In the olden days, prior to the advent of computer languages that lend themselves to modularity, programs were monolithic monstrosities, sometimes containing thousands of lines of code all packed together into a single file. 8-bit Atari BASIC is an example of such a primitive language. You can get awfully frustrated if you really want to do structured programming and all you can use is Atari BASIC. You can make some progress by organizing the functions of your program into separate subroutines and using the GOSUB command skillfully. But this is a poor substitute for a truly modular program, with individual procedures that can be compiled separately and linked together as needed.
The primitive processes in the lowest level data flow diagrams created during structured design correspond to individual program modules. This is why the partitioning task carried out during analysis and design is so critical: we want to end up describing the software system to be built in terms of many small, independent pieces. Partitioning should be continued until each process (and hence module) performs a single well-defined function. Of course, the definition of "single function" is up to you, but that's the goal.
Next time, we'll look in more detail at the characteristics of "good" program modules. For now, let me just mention a few general ideas to keep in mind. You should work on the partitioning process until the lowest-level processes will translate into modules having these desirable features:
- Each module should be short. A reasonable target is from 10 to 100 executable statements.
- Each module should have good internal "cohesion." This refers to the logical integrity of the module's function, meaning that the purpose of the module is well-focused on a specific task.

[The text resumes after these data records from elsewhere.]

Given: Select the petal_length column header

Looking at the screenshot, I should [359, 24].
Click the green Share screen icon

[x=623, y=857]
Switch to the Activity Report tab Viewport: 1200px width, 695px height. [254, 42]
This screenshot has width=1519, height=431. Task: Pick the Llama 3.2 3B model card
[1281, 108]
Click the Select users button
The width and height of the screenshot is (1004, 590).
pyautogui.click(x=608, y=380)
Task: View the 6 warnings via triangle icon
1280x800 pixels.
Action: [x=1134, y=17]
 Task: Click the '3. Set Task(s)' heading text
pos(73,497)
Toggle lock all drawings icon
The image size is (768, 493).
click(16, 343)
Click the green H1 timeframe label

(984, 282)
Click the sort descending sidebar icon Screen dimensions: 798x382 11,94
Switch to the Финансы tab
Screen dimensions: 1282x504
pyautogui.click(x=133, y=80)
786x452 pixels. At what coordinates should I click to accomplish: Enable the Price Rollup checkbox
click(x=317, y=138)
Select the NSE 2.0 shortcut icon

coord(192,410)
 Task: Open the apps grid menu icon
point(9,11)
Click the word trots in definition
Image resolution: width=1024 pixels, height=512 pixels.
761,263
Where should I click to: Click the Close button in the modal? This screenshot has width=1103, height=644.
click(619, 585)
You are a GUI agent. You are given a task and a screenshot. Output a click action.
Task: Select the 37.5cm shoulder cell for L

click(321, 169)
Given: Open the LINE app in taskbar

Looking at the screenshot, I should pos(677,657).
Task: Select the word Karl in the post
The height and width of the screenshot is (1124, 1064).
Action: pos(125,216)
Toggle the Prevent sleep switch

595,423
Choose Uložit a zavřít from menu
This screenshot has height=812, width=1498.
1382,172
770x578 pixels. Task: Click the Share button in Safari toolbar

- Each module should be independent of all other modules. When you assemble a complete program from a bunch of modules, one module shouldn't have to know anything about the internal functioning of another. This brings up the idea of module "coupling," which we'll discuss next time.
- A module should access the minimum amount of data. A well-defined data interface for each module is required to sew them together into a final program. This idea flies in the face of the "global variables" characteristic of BASIC and some other unstructured languages.
- A module's complexity should be minimized. If the behavior of the module is so complex that it requires considerable explanation to comprehend, you might be better off subdividing it into a family of smaller, more understandable modules. Ever notice how much easier it is to understand short paragraphs than long ones, no matter what the subject matter?
These rules about modules have several purposes. One is to make your program more understandable by human beings, which becomes critical any time the program needs to be changed—the old maintenance bugaboo. Also, by creating large programs from lots of little programs, we increase the chances of being able to reuse a module we already have sitting around. The concept of reusability is the most important key to maximized programming effectiveness.
Tools of Detail Design
Two tasks remain to be performed at this stage of the design. First, we must somehow represent the internal functions of each primitive process in enough detail that someone can actually write a computer program to carry out those functions. The internal details of a process are described in a document variously called a "process narrative," "process specification," or "minispec," among other names. And second, we need to illustrate how the various primitive processes (modules) are linked together. The DFDs show the information that can move from one process to another. But now we want to depict the hierarchical relationship of the modules. One way to do this is by drawing a "structure chart," which we'll discuss in our next installment.
Process Narratives
The purpose of the process narrative is to give enough detail so that someone skilled in the art of programming (as opposed to the science of software design) could write a module to properly carry out that process's appointed duties. You see, we're gradually bridging the gap between the abstract (what's the problem?) and the physical (here's the solution). However, we still wish to keep the logic and actions to be performed in each process separate from the exact code that will be used in each module. In fact, at this point in our design, it is still not essential to know what computer language will be used. Now let's look at several ways to write process narratives.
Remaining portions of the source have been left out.